## start Document extract
Electro viscous vibrators

Abstract

An electro viscous vibrator comprises a double-headed dumb-bell shaped piston, of which the two heads are each axially movable within a separate cylindrical chamber, and a pair of concentric annular electroviscous valves in each chamber surrounding the piston head contained therein. Each pair of valves is preferably constituted by an annular electrode assembly disposed between the wall of the respective chamber, and the associated piston head, each valve of the pair being constituted by one of the two annular gaps thus formed between the chamber wall and the electrode assembly and between the electrode assembly and the piston head, suitable electrodes being located on the electrode assembly. The chamber wall and the piston head are preferably earthed, so that when an axial flow of electroviscous fluid is passed through each valve and an electrical voltage is applied alternately across a selected one of the valves of each pair simultaneously and then across the other valve of each pair simultaneously, an axial reciprocatory motion is imposed on the piston.

Description

This invention relates to electro viscous vibrators.
## end Document extract
### Request
Continue the patent text on electro viscous vibrators, starting after its final sentence. The lines in the dataset excerpt are not required for any part of this work.
## start Material supplied
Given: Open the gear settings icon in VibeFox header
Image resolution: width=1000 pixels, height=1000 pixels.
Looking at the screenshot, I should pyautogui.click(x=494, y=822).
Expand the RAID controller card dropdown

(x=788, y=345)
## end Material supplied
### Written reply
It is well known that a vibratory force can be produced by subjecting a flow of electro viscous fluid to an electric field and varying the voltage applied. This produces a corresponding variation in the apparent viscosity of the fluid and hence a variation in the pressure developed in the fluid in the direction of flow. It can be shown that the pressure developed due to electro viscosity is substantially proportional to the applied voltage and largely independent of the rate of flow of fluid. Therefore it is not truly a viscosity which is produced but an ability of the fluid to withstand shear forces independent of the shearing rate, which is a characteristic of solids. This principle can be advantageously used in the field of high frequency hydraulic control, and high frequency hydraulic vibrators for use in environmental testing, for example.

According to the present invention, there is provided an electro viscous vibrator comprising a casing having two cylindrical chambers separated by a wall; a double-acting double-headed piston positioned with one of its heads in each chamber, the two heads being spaced by a connecting member which slidingly extends through a close-fitting bore in the wall such that each of the heads is axially moveable within the respective chamber; a pair of annular electro viscous valves located concentrically one inside the other within each chamber so as to surround the piston head located therein; means for providing a flow of electro viscous fluid in an axial direction through the valves of each pair; means for applying an electrical voltage alternately across a selected one of the valves of each pair simultaneously and then across the other valve of each pair simultaneously such that an axial reciprocatory motion is imposed on the piston.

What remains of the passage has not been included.